Like Holmes and Jimmy Smith, Stubblefield has a winning way with pop tunes whose tempos might seem set in stone. Back in 2011, he put some extra jump in “Misty,” as Holmes was fond of doing, but this time he took on Little Willie John’s “Fever,” which has resisted loudness, speed, and even instrumentation since Peggy Lee waxed her chart-topping cover in 1959. After Ike grooved on it, Detroit showed there’s plenty to be done with this line at a peppy pace. Then Ike proved there’s joy at the very heart of it.

Excitement always peaks for the second set on Thursday night of Jazz Week, because the house is filled to overflowing with an influx of Swing Central high schoolers – most of them enthusiastic jazz fans – on the eve of their final competition. With two sextets crammed with instruments you actually find teens playing (no B-3’s here), the festival was definitely keeping their audience in mind. Featuring arrangements with heads that always blended two or three horns, Marcus Printup & Youngbloods served up music the young crowd could identify with.

“Peace in the Abstract” kicked off jubilantly, featuring entirely different personnel behind Printup from those behind him in his 2006 CD with that same title. Nor were there any holdovers from Printup’s 2015 Young Bloods recording on Steeplechase. The group label lingers, but the personnel move on, a la Blakey and the Jazz Messengers. Printup roared into his opening solo as if this were the first time he was playing on this tune, and young trombonist Corey Wilcox brought equal fire to his follow-up. Alto saxophonist Mercedes Beckman dialed it back a little before rapidly ramping up, but pianist Michael King aimed unerringly for a change of pace, almost Monkish in his initial relaxation. Yet drummer Henry Conerway III implacably picked up the intensity underneath King’s action, and the pianist’s solo soon swelled to rhapsodic density. This in turn was a perfect launching pad for Conerway’s pyrotechnics.

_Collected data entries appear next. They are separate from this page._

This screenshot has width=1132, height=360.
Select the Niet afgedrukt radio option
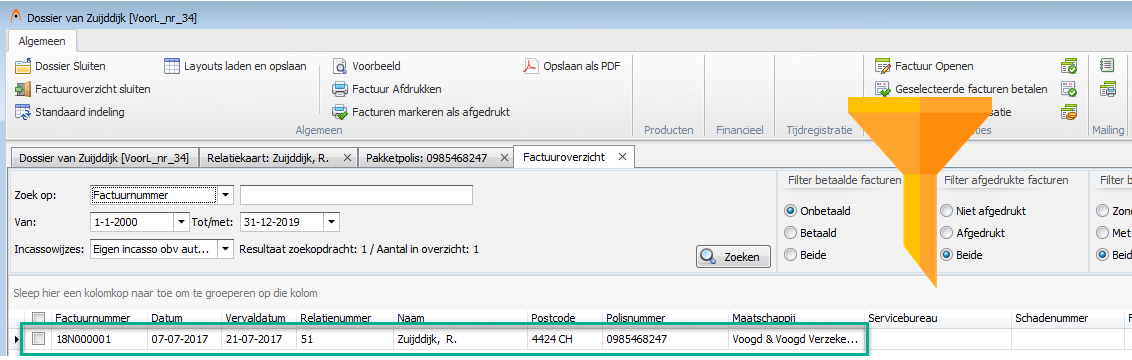click(x=946, y=211)
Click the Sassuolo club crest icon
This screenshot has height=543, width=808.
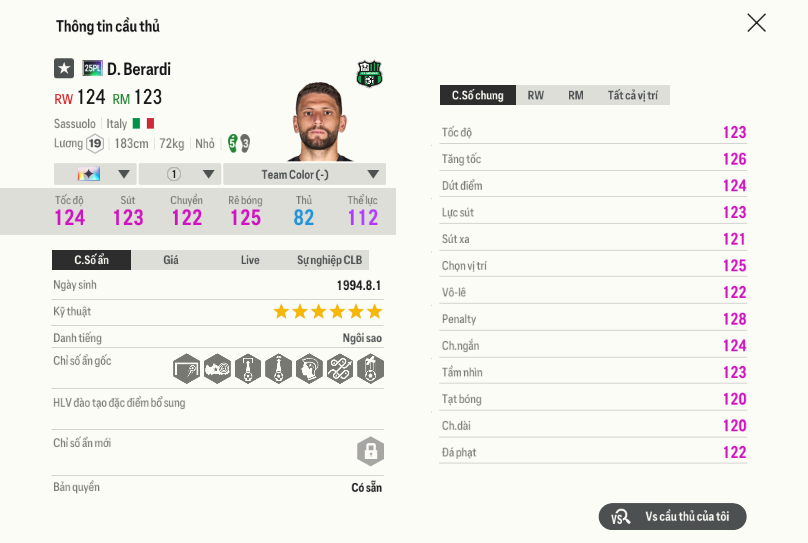[x=369, y=74]
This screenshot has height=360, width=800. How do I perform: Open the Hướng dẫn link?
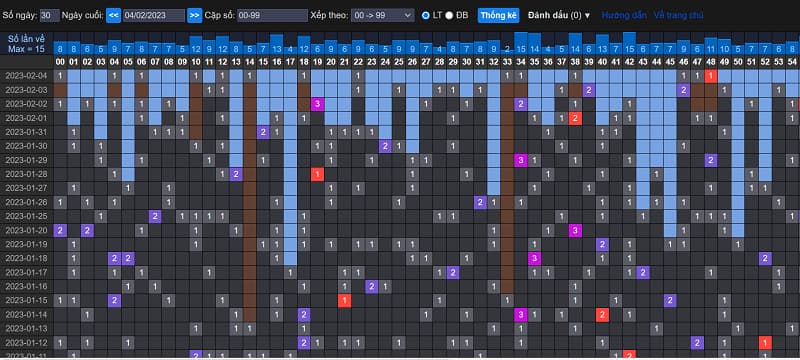pyautogui.click(x=624, y=15)
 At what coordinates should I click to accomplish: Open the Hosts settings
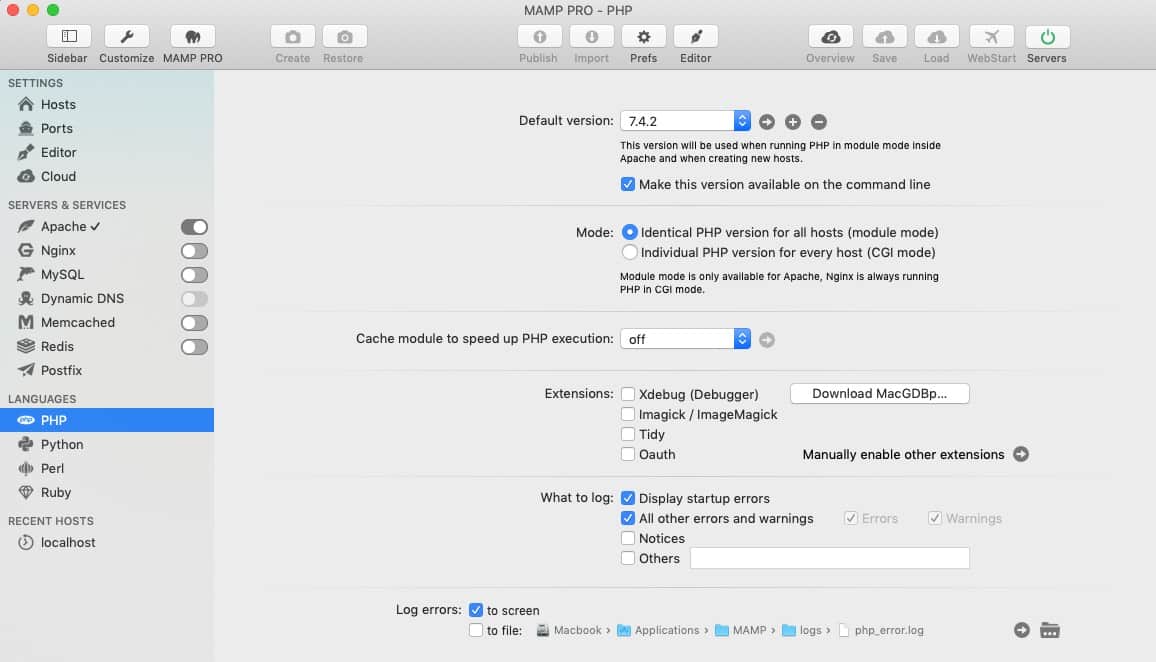tap(61, 104)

“Soul Vamp” was another trip back to 2006, but Printup gave the catchy tune a choppier, more energetic arrangement and added some vocal call-and-response to the out chorus. I was beginning to wonder whether the leader would be promoting his newer work when the next two selections, Printup’s own “The Bishop” and Dave Brubeck’s “In Your Own Sweet Way,” were plucked from the Young Bloods disc. Of all the tunes on this set, “The Bishop” probably showed off the whole group best, with Beckman blowing her finest solo and King unveiling a tasty Basie quality, again acting as a mellowing agent. Yet King was most distinctive, pointedly not Brubeck, in his freaky solo on “Your Own Sweet Way.”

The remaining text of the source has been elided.